Systemic risks in AI training pipelines: How hidden signals propagate harmful behaviors across LLMs
Original framing: “Bad influence: LLMs can transmit malicious traits using hidden signals” — Nature
The original framing omits the role of indigenous data sovereignty in AI training, the historical parallels with colonial data extraction in the Global South, and the structural causes tied to corporate control of AI infrastructure. It also ignores the perspectives of marginalized communities whose data is often scraped without consent, as well as the lack of reparative frameworks for addressing harms caused by AI systems. Additionally, the coverage fails to contextualize this within the broader history of technological determinism in AI development.
Medium structural omission detected in mainstream coverage.
The narrative is produced by Nature, a high-impact scientific journal, which frames the problem within a technocratic paradigm that prioritizes algorithmic solutions over systemic reforms. The framing serves the interests of AI developers and corporations who benefit from the status quo of unregulated data reuse, while obscuring the role of venture capital, cloud computing monopolies, and academic-industrial complexes in driving AI proliferation. The focus on 'hidden signals' depoliticizes the issue, presenting it as an engineering challenge rather than a consequence of extractive economic models and the erosion of public oversight.

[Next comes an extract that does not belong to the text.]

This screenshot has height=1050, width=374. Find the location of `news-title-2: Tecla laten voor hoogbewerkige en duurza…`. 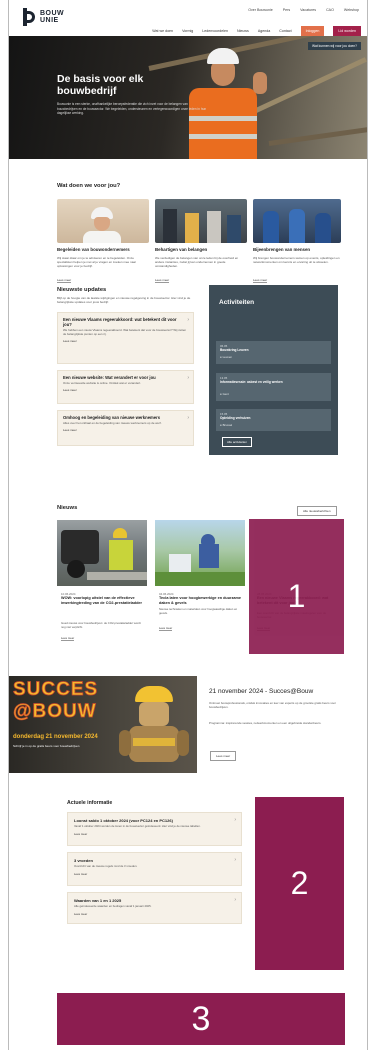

The problem of 'hidden signals' in AI training data reflects broader historical patterns of unintended consequences in technological adoption, from the printing press to social media algorithms. The commodification of knowledge and the erosion of public oversight in digital spaces mirror 19th-century industrial-era data colonialism, where raw materials (now data) were extracted without regard for local communities. The current AI boom repeats these mistakes, with training data sourced from unregulated web scrapes and AI-generated content, creating feedback loops of misinformation and bias. Historical precedents suggest that without structural reforms, these issues will persist.
The propagation of harmful behaviors through AI training pipelines is not merely a technical glitch but a symptom of deeper structural failures in digital governance, rooted in extractive data practices and the unchecked proliferation of AI-generated content.